Special Raging Bull Award for the Best South African Multi-asset Equity Fund on a risk-adjusted basis over 20 years to December 31, 2015

Many investors chase the top-performing funds or the latest investment fad, but sticking with a good multi-asset fund that performs well consistently is likely to ensure that slow and steady wins the race.

The Investec Managed Fund this week won a special Raging Bull Award to celebrate the 20th anniversary of the awards – the award for best risk-adjusted performance over 20 years to the end of December last year.

The fund has returned 14.19 percent a year over the past 20 years, beating the average inflation rate for the period, 5.94 percent a year, by an average of more than eight percentage points a year. A lump-sum investment of R1 000 in the fund 20 years ago would have grown by more than 14 times to R14 208.

Gail Daniel, who has managed the Investec Managed Fund for 17 of the past 20 years, says the fund’s good returns are a result of the financial markets having had a great two decades. Although there have been crashes, there have not been any “grinding bear markets”, she says.

Investec actively manages the fund’s asset allocation, which has changed significantly over the past 20 years, Daniel says.

The equity allocation has at times reached the maximum permitted for funds in the multi-asset high-equity sub-category, 75 percent, although it has been as low as 45 percent.

Over the past 20 years, the fund’s exposure to bonds has been between seven percent and 30 percent, its listed property exposure between two percent and five percent, and its investments in gold have been between zero and nine percent.

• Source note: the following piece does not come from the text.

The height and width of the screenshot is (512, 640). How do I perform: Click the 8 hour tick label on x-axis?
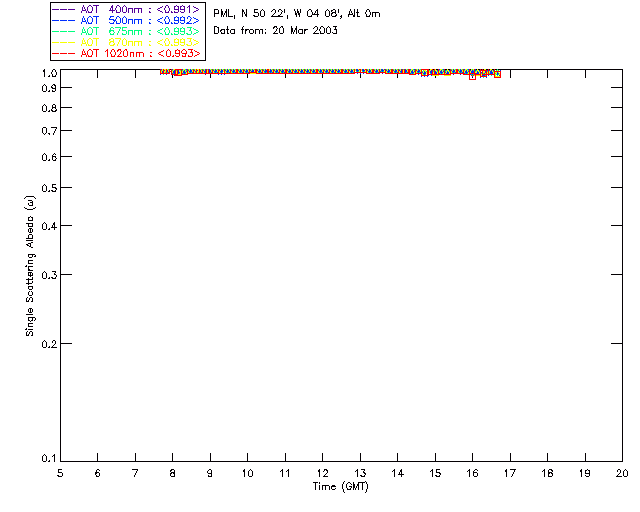172,473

The fund’s exposure to offshore markets is close to the permitted maximum of 25 percent in both developed-market equities and bonds.

South African funds have been permitted to increase their offshore exposure over the past 20 years, from 15 percent to 20 percent and then to 25 percent.

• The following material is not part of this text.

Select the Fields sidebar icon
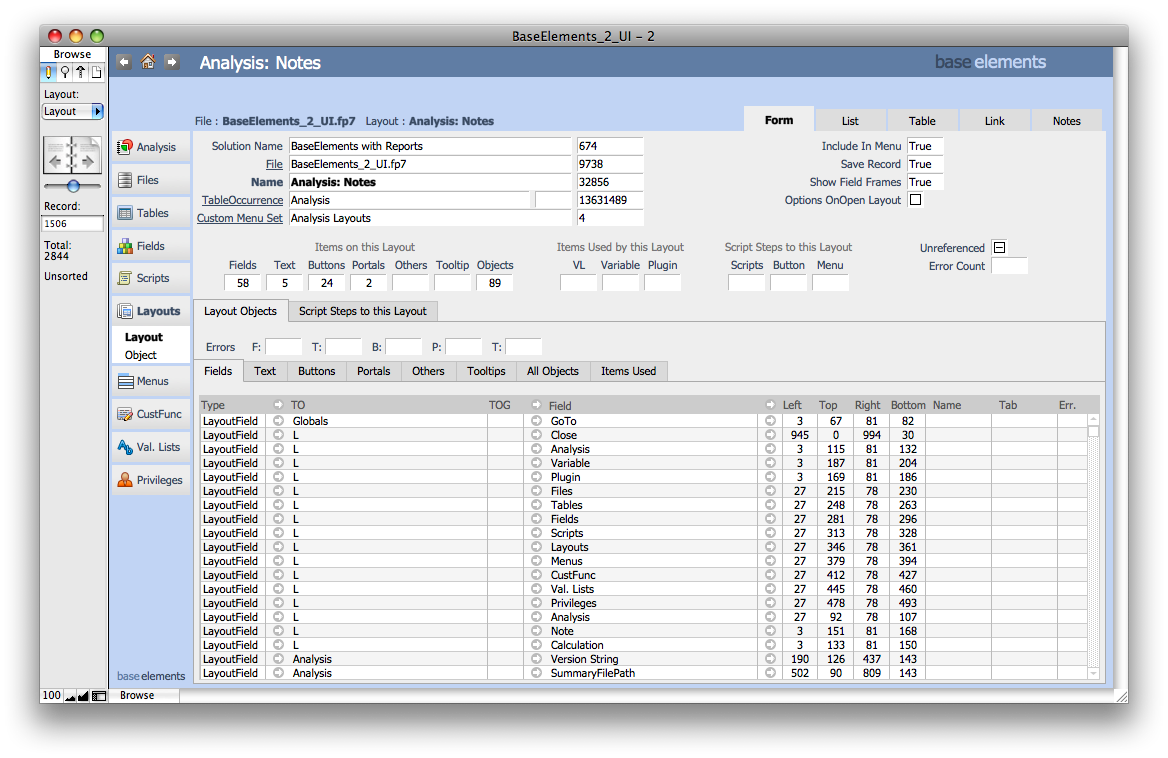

The equity portion of the portfolio follows the same investment style as the Investec Equity Fund, investing in shares whose profits or earnings are being revised upwards and are trading at what Investec considers to be reasonable value.

Daniel says she likes to buy large liquid shares, because this allows her to adapt to changes in the markets.

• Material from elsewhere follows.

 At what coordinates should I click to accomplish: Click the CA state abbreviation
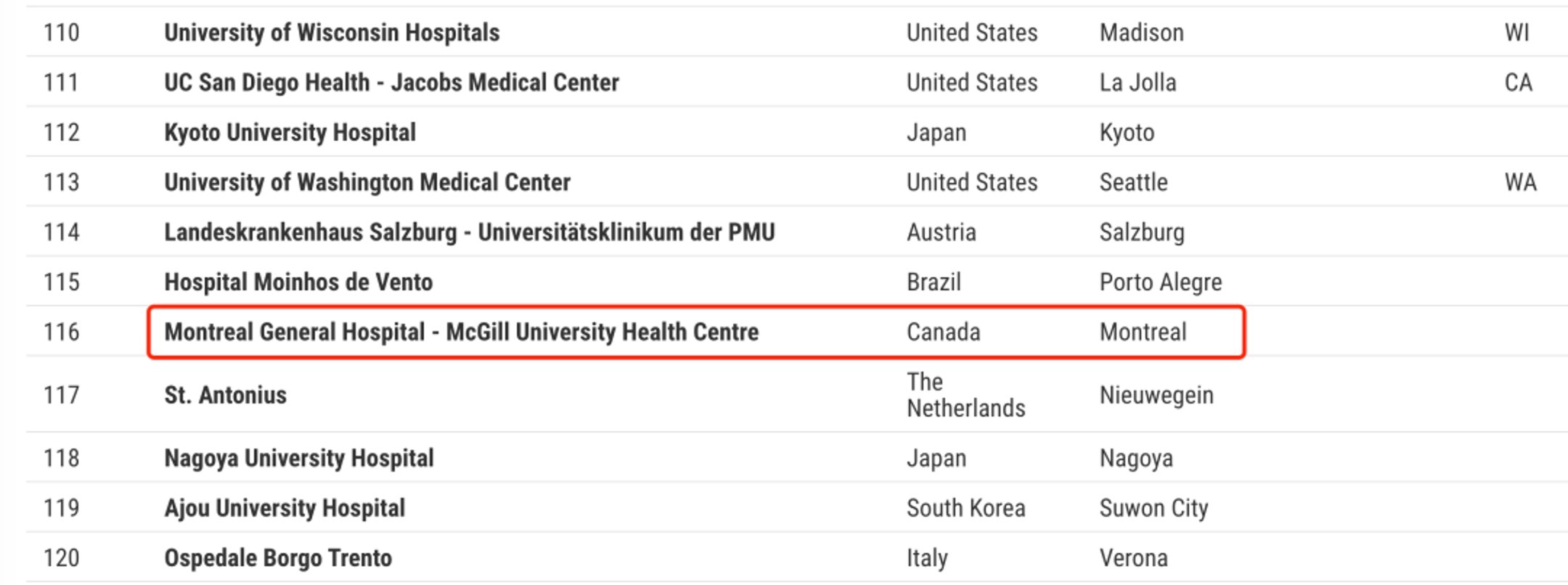1519,83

She says although the fund’s investment style is to invest in the shares of companies with upward earnings revisions, she is also realistic and will not doggedly stick with an investment until it proves to be the right call.

She says her investment calls are influenced by how the shares work together, and in this regard she is guided by her experience, rather than any investment rules.

One of the broad asset allocation calls she made was to be overweight relative to the FTSE/JSE All Share Index in resource shares in the five years leading up to 2008. This, Daniel says, enabled the Managed Fund to benefit from the bull market in resource shares that was fuelled by economic growth and infrastructure spending in China from 2000.

Currently, the equity exposure is about 50 percent, and about 30 percent of the fund is in local and foreign cash.

Daniel says she is expecting a very tough year ahead for equities, although valuations (share prices relative to profits or earnings) are improving from their expensive levels. Certain pockets of shares may do well, but there will not be any easy pickings, she says.

The fund is overweight in non-resource, rand-hedge shares (shares of companies that earn significant offshore earnings) and underweight in stocks exposed to the commodity cycle or the domestic economy.

However, she says Investec is now more inclined to buy resource than bank stocks. The rand is so weak that earnings are starting to show signs of reaching the bottom of their cycle and are likely to improve, she says.

Daniel says that, for the equity portfolio to earn better returns, there needs to be good economic growth in the United States, the US Federal Reserve needs to raise interest rates slowly and China’s equity markets need to be more stable.

Daniel says South African listed property is overplayed, and share prices are too high given the oversupply of shops and offices. She prefers local bonds to property.